Source material:
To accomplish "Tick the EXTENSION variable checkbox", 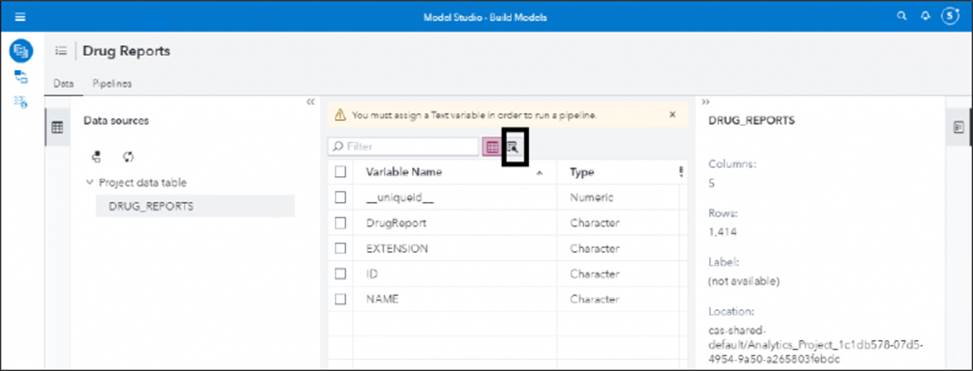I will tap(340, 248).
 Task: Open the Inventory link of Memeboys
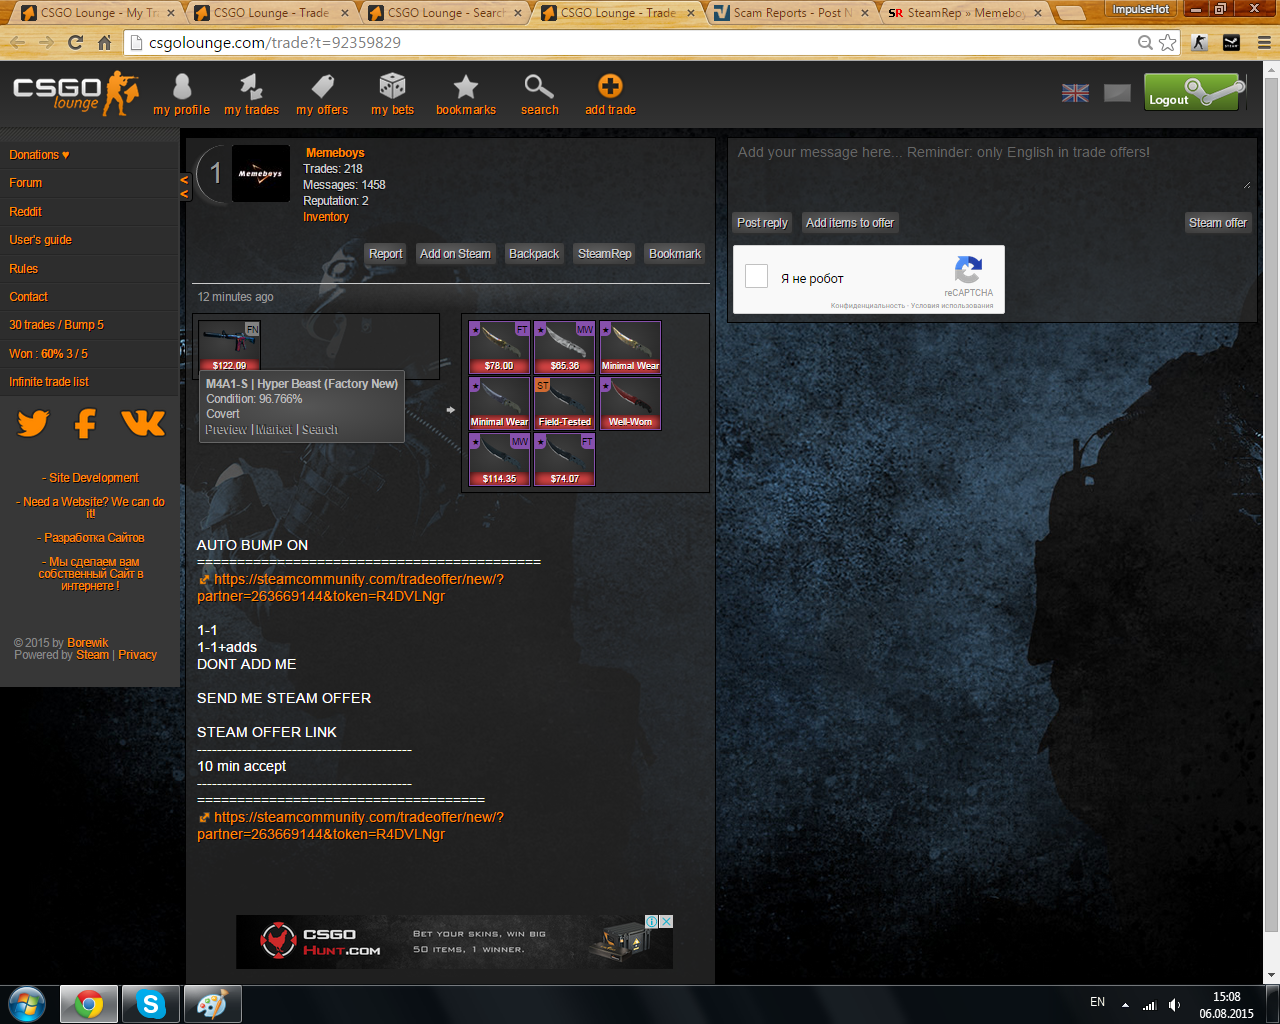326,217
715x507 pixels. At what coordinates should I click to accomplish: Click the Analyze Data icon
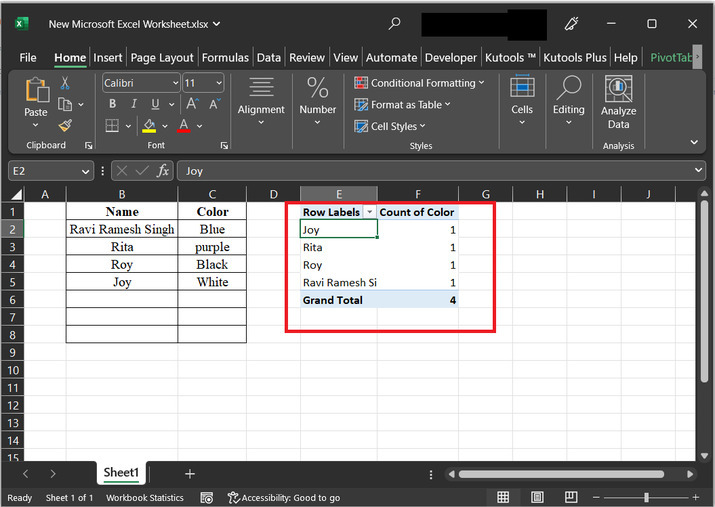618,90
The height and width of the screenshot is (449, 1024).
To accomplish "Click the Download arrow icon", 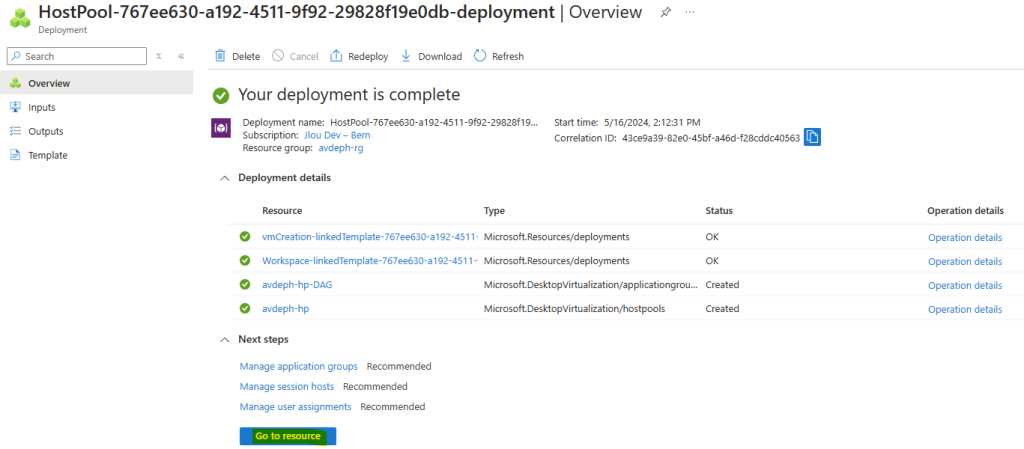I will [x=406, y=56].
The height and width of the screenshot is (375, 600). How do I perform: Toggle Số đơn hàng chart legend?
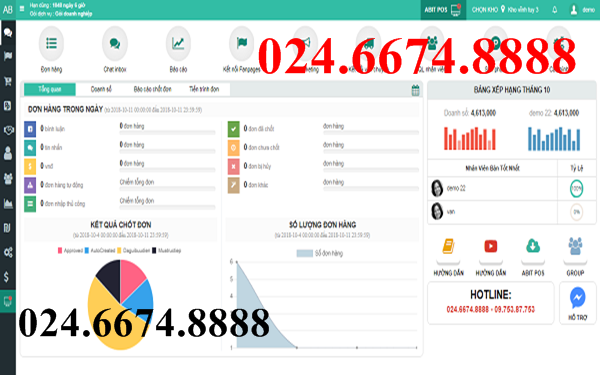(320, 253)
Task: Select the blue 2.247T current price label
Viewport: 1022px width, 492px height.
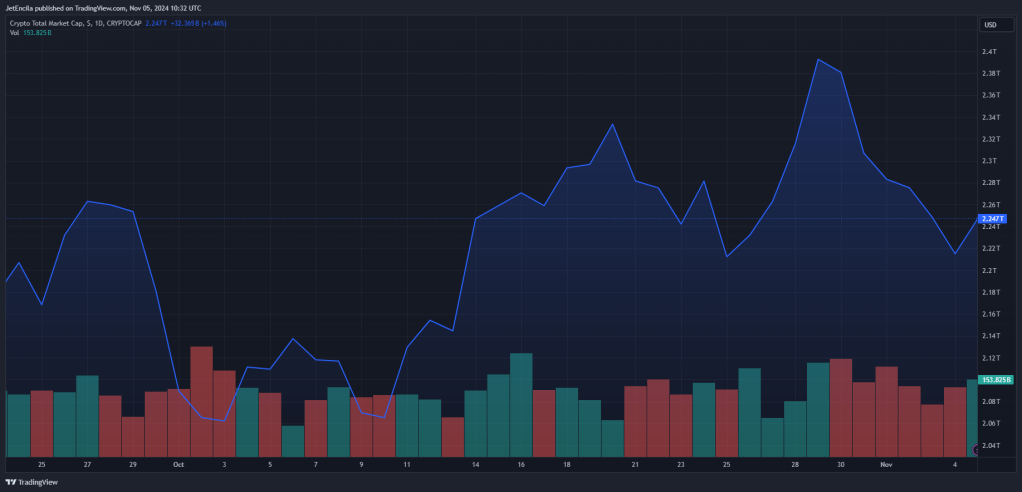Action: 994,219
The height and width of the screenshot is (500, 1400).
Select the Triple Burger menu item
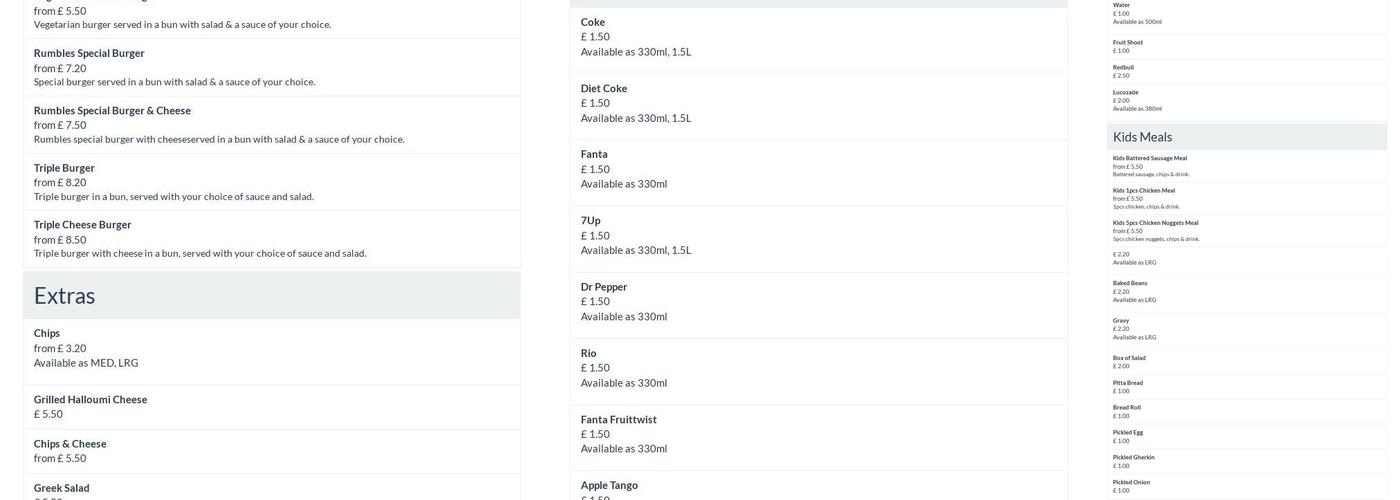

Requirement:
Restate word for word the lines beginning with the one that contains "The height and width of the screenshot is (375, 600)." and ending with the last line of the listing; pictures stay out.

Answer to the exercise:
The height and width of the screenshot is (375, 600). How do I perform: Toggle Số đơn hàng chart legend?
(320, 253)
Task: Select the blue 2.247T current price label
Viewport: 1022px width, 492px height.
Action: 994,219
The height and width of the screenshot is (500, 1400).
Select the Triple Burger menu item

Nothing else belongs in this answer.